• **Exercise**
Every entry should be returned exactly. Omit none of them.

Stored items:

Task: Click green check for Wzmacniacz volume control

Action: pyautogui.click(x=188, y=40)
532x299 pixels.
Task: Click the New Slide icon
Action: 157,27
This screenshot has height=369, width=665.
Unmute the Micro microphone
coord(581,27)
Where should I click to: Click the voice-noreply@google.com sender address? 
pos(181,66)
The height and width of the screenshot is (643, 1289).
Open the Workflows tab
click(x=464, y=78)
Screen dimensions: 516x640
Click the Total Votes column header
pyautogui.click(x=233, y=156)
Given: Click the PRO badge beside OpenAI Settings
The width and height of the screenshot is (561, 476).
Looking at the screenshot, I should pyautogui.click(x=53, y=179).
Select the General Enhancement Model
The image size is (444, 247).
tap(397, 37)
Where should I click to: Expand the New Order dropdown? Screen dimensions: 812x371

• **Written solution**
Task: Click green check for Wzmacniacz volume control

Action: pyautogui.click(x=188, y=40)
532x299 pixels.
Task: Click the New Slide icon
Action: 157,27
This screenshot has height=369, width=665.
Unmute the Micro microphone
coord(581,27)
Where should I click to: Click the voice-noreply@google.com sender address? 
pos(181,66)
The height and width of the screenshot is (643, 1289).
Open the Workflows tab
click(x=464, y=78)
Screen dimensions: 516x640
Click the Total Votes column header
pyautogui.click(x=233, y=156)
Given: Click the PRO badge beside OpenAI Settings
The width and height of the screenshot is (561, 476).
Looking at the screenshot, I should pyautogui.click(x=53, y=179).
Select the General Enhancement Model
The image size is (444, 247).
tap(397, 37)
Where should I click to: Expand the New Order dropdown? Screen dimensions: 812x371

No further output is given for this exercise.